Thanks for reporting this issue. Do you have any steps to reproduce it ? Like manifests, operator version ...
Here you go @alexandrevilain
I have the durations set very high.
Set them low, then watch them expire and you'll see frontend fails and others too.
Also, when they are valid and low, increase the duration to something high.
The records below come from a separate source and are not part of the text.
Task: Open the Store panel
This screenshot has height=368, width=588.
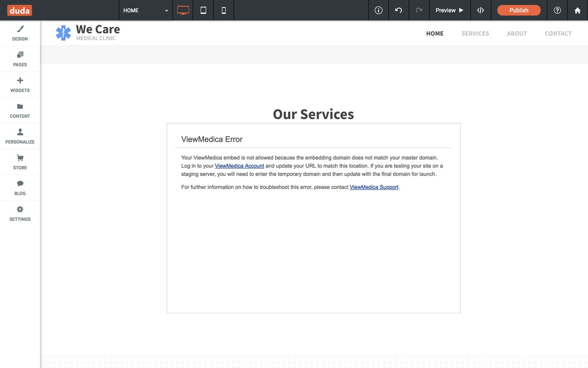Action: (20, 161)
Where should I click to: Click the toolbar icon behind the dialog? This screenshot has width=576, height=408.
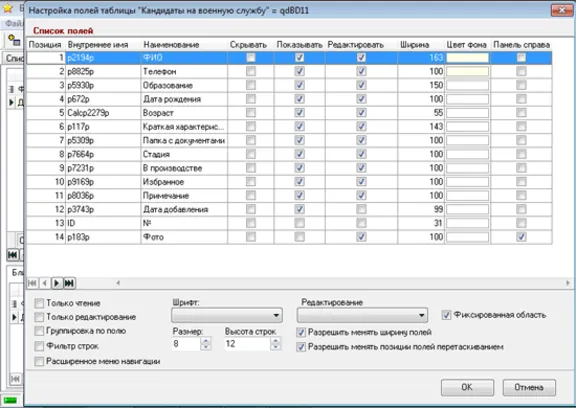pos(14,40)
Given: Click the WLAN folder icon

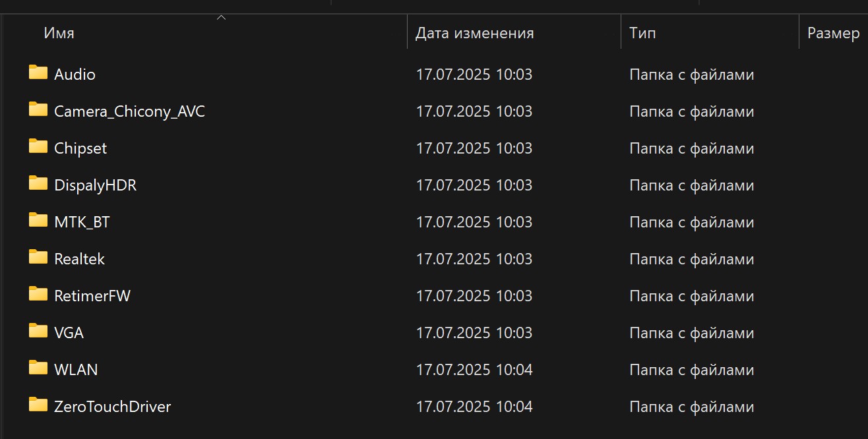Looking at the screenshot, I should point(38,368).
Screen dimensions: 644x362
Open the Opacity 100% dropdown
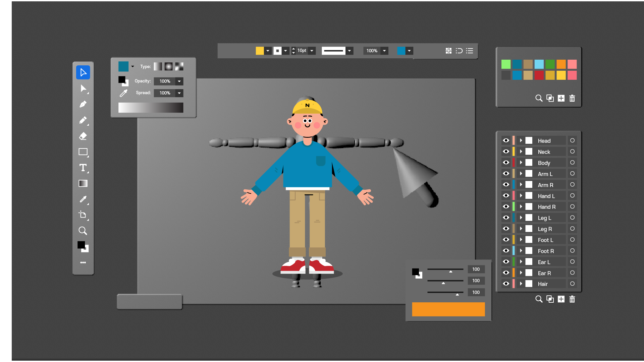coord(179,81)
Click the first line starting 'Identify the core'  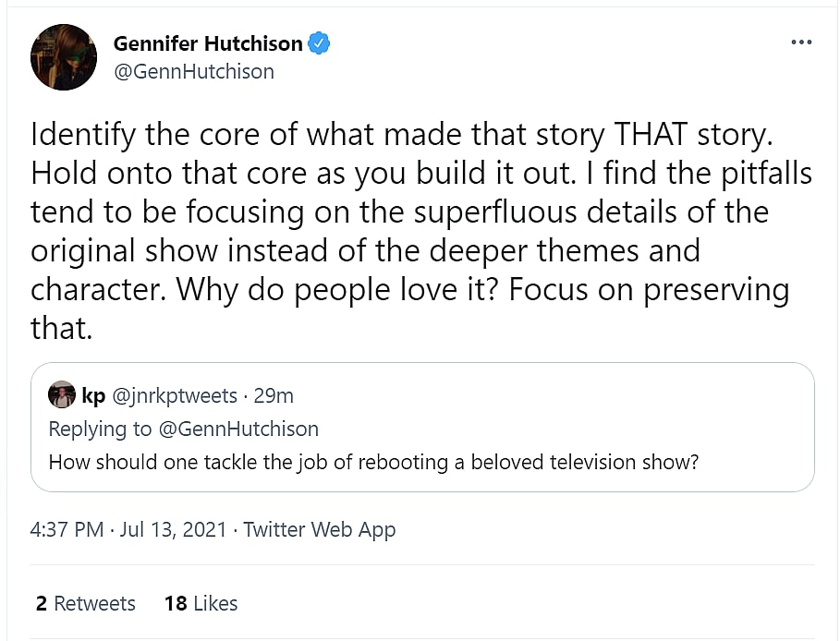(x=399, y=135)
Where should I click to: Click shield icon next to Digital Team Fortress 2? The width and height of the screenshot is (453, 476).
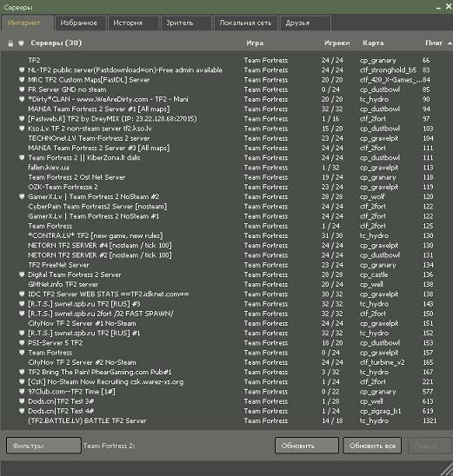(22, 274)
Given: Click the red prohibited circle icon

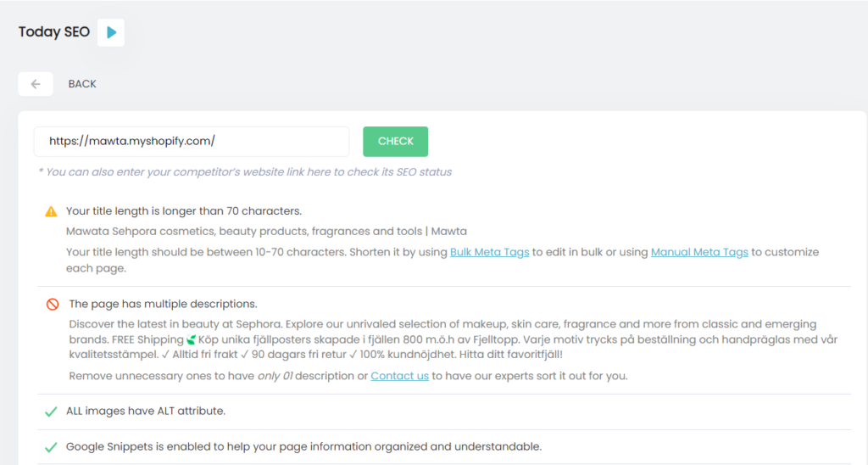Looking at the screenshot, I should (52, 305).
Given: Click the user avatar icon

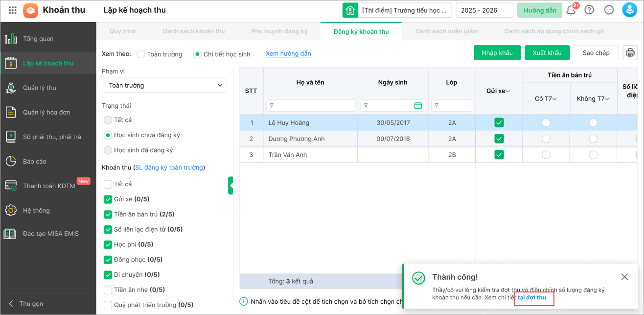Looking at the screenshot, I should [x=629, y=10].
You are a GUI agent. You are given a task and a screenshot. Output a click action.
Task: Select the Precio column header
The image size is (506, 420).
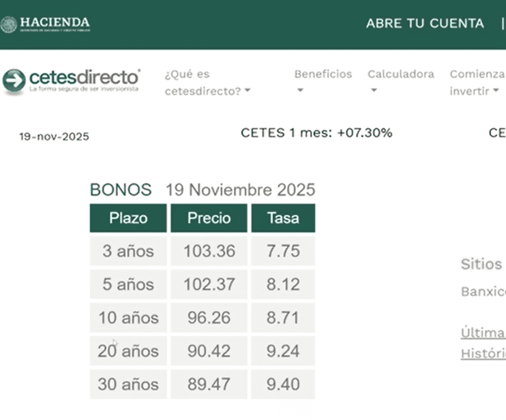pos(209,219)

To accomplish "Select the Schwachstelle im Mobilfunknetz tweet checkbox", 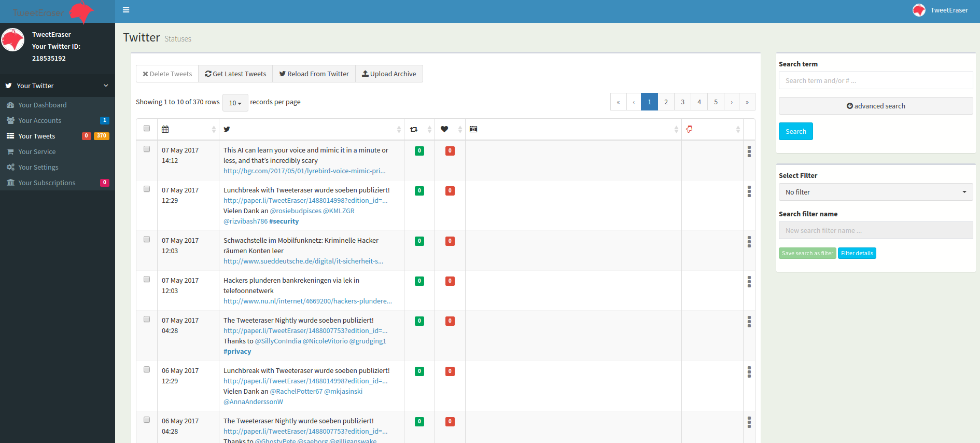I will point(147,239).
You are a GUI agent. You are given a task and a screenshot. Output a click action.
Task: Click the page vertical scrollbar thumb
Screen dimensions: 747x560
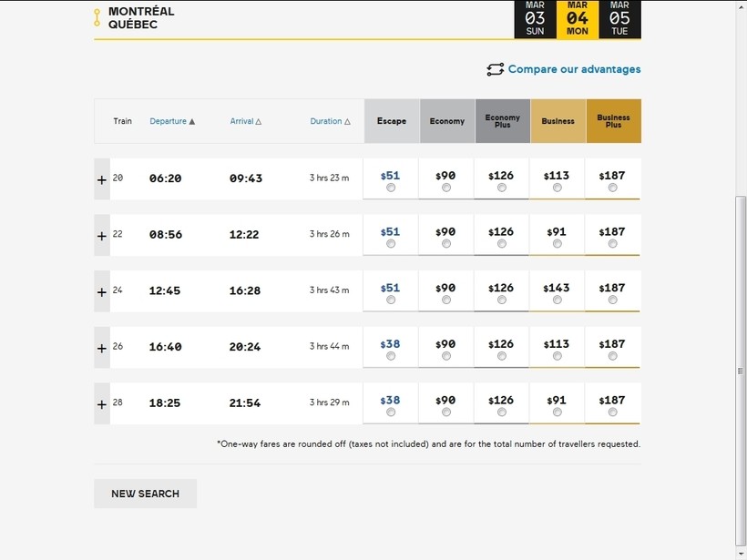[x=740, y=369]
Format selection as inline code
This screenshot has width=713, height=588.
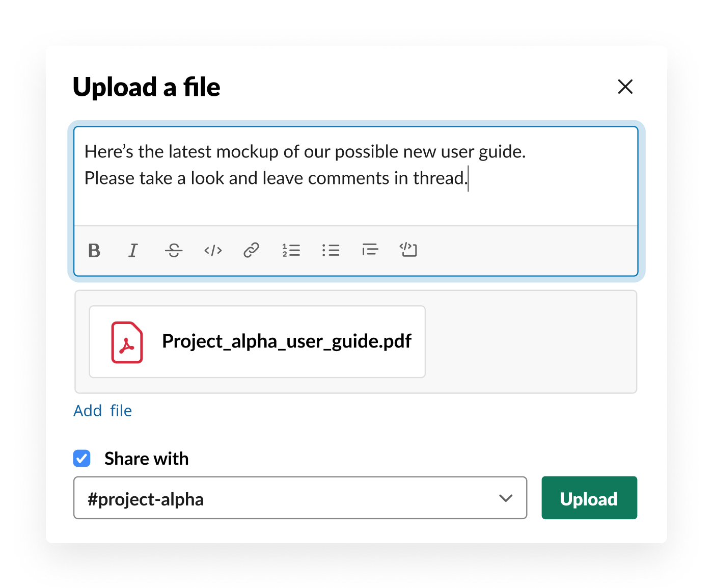pos(213,250)
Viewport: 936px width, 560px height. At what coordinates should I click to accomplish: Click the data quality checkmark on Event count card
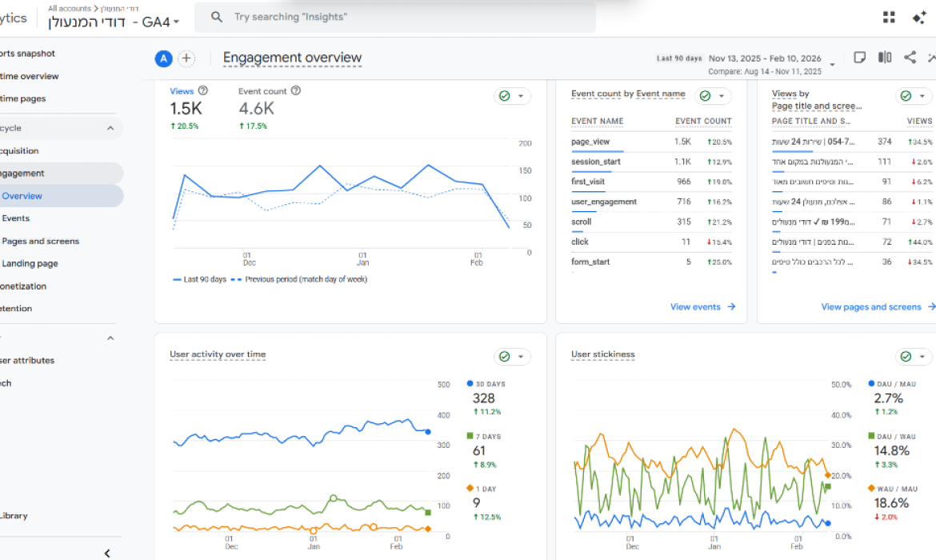click(505, 95)
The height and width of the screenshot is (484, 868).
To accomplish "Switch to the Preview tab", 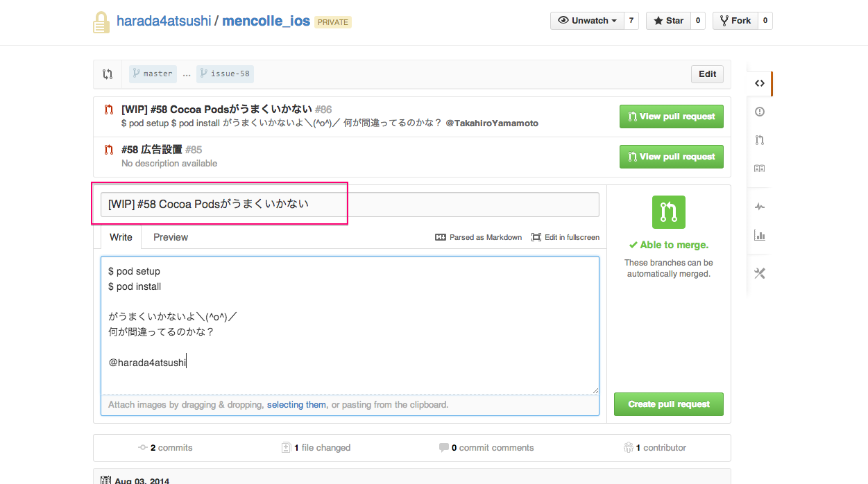I will point(170,237).
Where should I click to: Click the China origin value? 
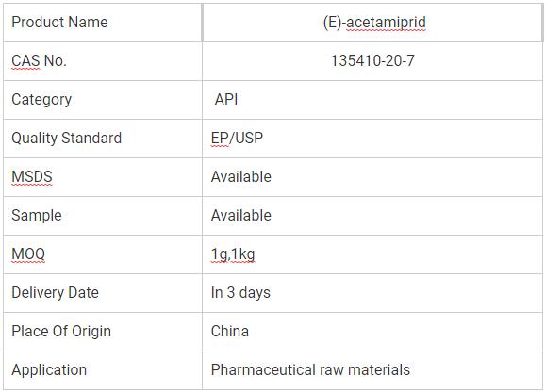pyautogui.click(x=230, y=332)
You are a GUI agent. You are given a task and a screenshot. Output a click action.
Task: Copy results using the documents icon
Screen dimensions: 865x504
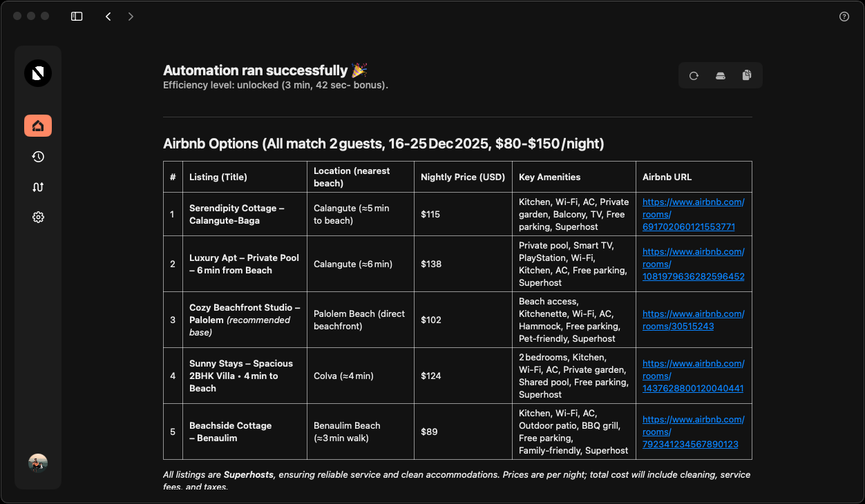coord(747,76)
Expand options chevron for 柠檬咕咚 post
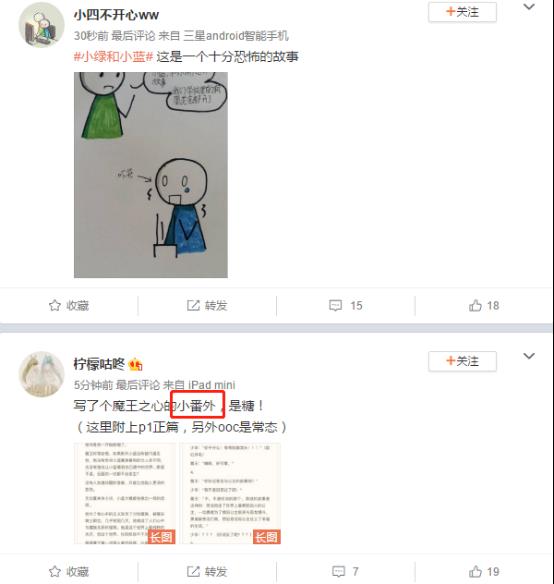This screenshot has height=584, width=554. (x=529, y=356)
Expectation Is new certificates would be created with the new duration and they would be rotated by the reconciler immediately.
apiVersion: temporal.io/v1beta1
kind: TemporalCluster
metadata:
name: temporal
spec:
admintools:
enabled: true
image: temporalio/admin-tools
resources: {}
authorization:
# Uncomment once claims are setup in keycloak
# authorizer: default
# claimMapper: default
jwtKeyProvider:
keySourceURIs:
- CHANGE_ME
refreshInterval: 30m0s
permissionsClaimName: permissions
image: temporalio/server
jobResources: {}
jobTtlSecondsAfterFinished: 300
log:
development: false
format: json
level: info
outputFile: ""
stdout: true
mTLS:
certificatesDuration:
clientCertificates: 17520h0m0s
frontendCertificate: 17520h0m0s
intermediateCAsCertificates: 17520h0m0s
internodeCertificate: 17520h0m0s
rootCACertificate: 27520h0m0s
frontend:
enabled: true
internode:
enabled: true
provider: cert-manager
refreshInterval: 72h0m0s # I do not think these are being considered properly.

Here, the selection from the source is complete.